- What is needed -
Where a picture occurs in the data, omit it, and copy all remaining data exactly.

=== Section Start ===

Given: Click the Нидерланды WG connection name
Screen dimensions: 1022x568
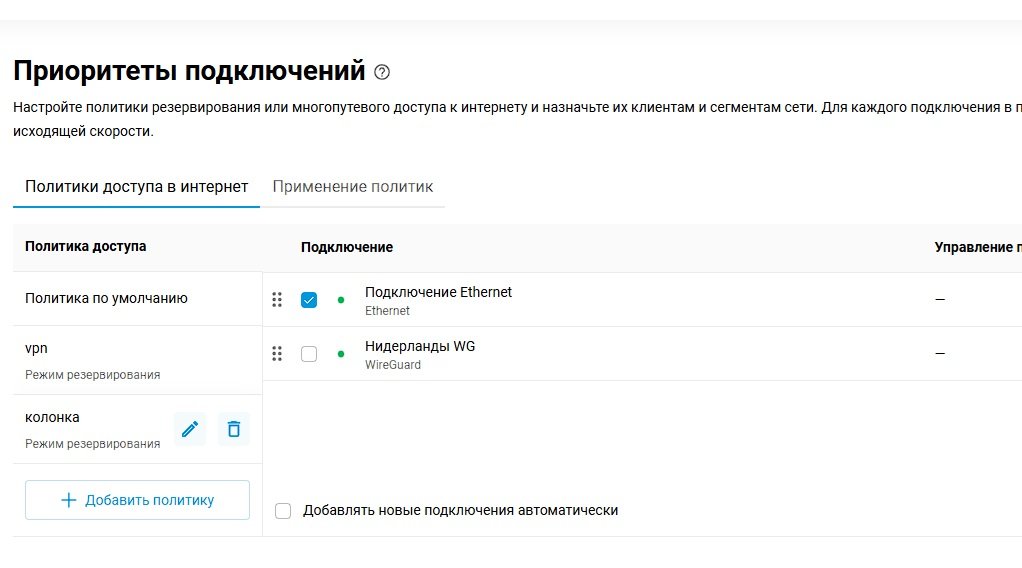Looking at the screenshot, I should pyautogui.click(x=420, y=346).
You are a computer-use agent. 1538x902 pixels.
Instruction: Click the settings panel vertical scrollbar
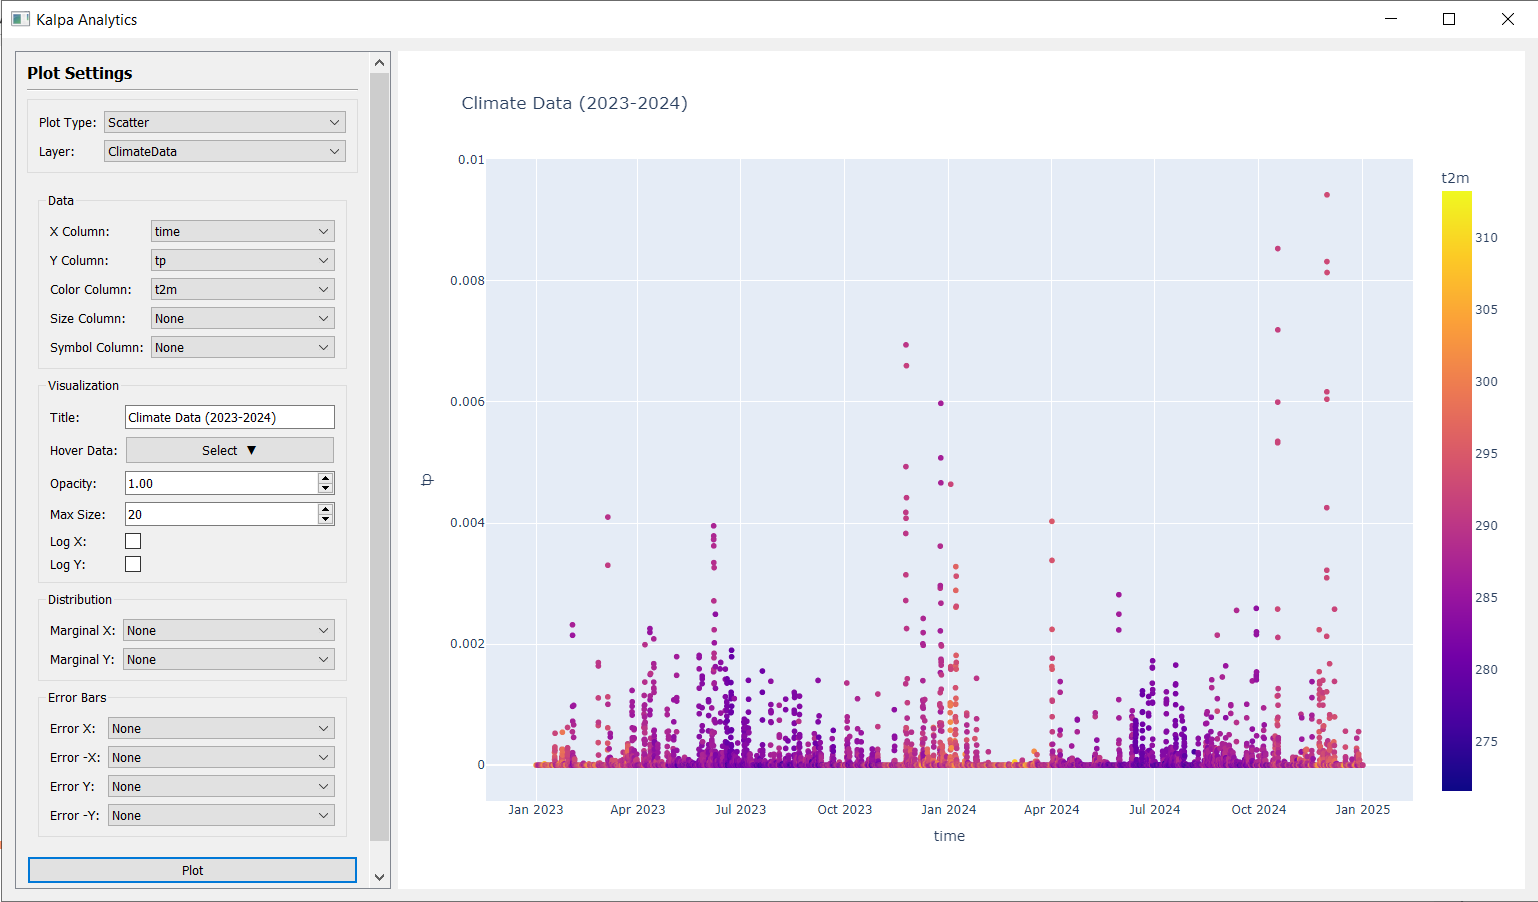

=== Section End ===

- Task result -
Given: Click the Нидерланды WG connection name
Screen dimensions: 1022x568
Looking at the screenshot, I should pyautogui.click(x=420, y=346).
You are a computer-use agent. 1538x902 pixels.
Instruction: Click the settings panel vertical scrollbar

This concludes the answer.